Results of Container Tracking and Monitoring from an Asian Port to the United States

Executive Summary
In the fall of 2003, under a grant from the Department of Transportation Maritime Administration, a team was assembled to provide an international tracking and monitoring infrastructure for use in following sea containers in international trade. They used this infrastructure to track and monitor eight sea containers on, for practical purposes, a continuous basis from a point inland within Japan to a destination in the United States as they followed normal inbound container movements. Monitoring continued through the periods containers spent in container yards and while aboard ship, two locations considered to be particularly challenging. At any time during the movement of the containers back to the United States, team members could obtain status on a container, usually an hour old or less. Within minutes of any container intrusion or radiation alarm team members received emails notifying them of the event.

To create this capability, the team combined features from two commercially deployed tracking and monitoring networks into one overall tracking, monitoring, and information delivery capability. For wide area coverage the team adapted a North American satellite-based fleet tracking and monitoring service to an Inmarsat satellite covering the Pacific and Pacific Rim. To this they added commercially available local wireless yard and plant tracking and monitoring capabilities in areas of concentrated activity, specifically at ocean terminals and aboard ship. Each network provided strengths complimentary to the other in contributing to a continuous container watch.
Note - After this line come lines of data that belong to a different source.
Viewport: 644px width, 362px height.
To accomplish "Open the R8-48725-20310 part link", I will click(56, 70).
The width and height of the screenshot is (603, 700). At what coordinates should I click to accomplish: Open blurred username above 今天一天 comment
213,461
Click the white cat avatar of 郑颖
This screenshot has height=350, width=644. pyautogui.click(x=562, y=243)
Figure 1 illustrates the architecture used for the demonstration.The design is inherently redundant. Containers attempted report delivery using both reporting means at all times. They reported directly via satellite to a Northern Virginia operations center if satellite visibility was available. Further, if within a local wireless network, container reports also passed via that network to a local central node, which then used an autonomous satellite link or terrestrial link as appropriate back to the operations center. As a further aspect to its redundancy, the system also automatically adapted to use any beam on either of two satellites, depending on where best service was found.
Figure 1, The Demonstration Architecture

Each container had a dual mode intrusion sensor, detecting either an open door or any light intruding into the container, and a prototype radiation sensor. The radiation sensor alarms if gamma radiation levels are detected above a preset threshold within the container. The following figures illustrate the equipment on and in each container and wireless equipment installations placed aboard ship.
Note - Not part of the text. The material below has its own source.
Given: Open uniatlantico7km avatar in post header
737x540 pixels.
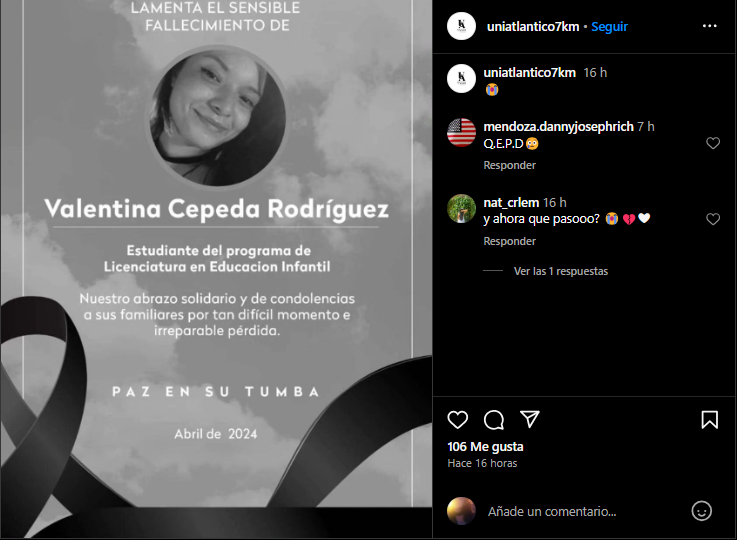Looking at the screenshot, I should click(461, 26).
Figure 2, Satellite (left) and local wireless (right) terminals on the container top, near the door end. The narrow metal strips help protect the devices from impact.

Figure 3, Sensors as installed in each container. The right box contains the light sensor, the middle black box contains the radiation sensor, while the left device monitors the door.

The tracking capabilities of the system followed the containers on a journey across the United States to Los Angeles, in and around Yokohama and Tokyo, Japan, and around the Los Angeles area. While monitoring embarked containers for any alarms in real time, the system also tracked the container ship day by day on its return journey from Asia carrying the containers. Using the local wireless networks in the ports, the system identified and monitored the containers positively in each of the ocean terminals or on the ship. The following figures show some of the tracking history during the demonstration.


Figure 6, A portion of the tracking history across the United States as containers headed for Los Angeles early in the Demonstration. Higher numbers are later in time.


Figure 7, Tracking a container movement near Tokyo and Yokohama. Point 60 is the container yard near Yokohama. Point 54 is in the Tokyo area.

Figure 8, Monitored track of the container ship departing for the United States.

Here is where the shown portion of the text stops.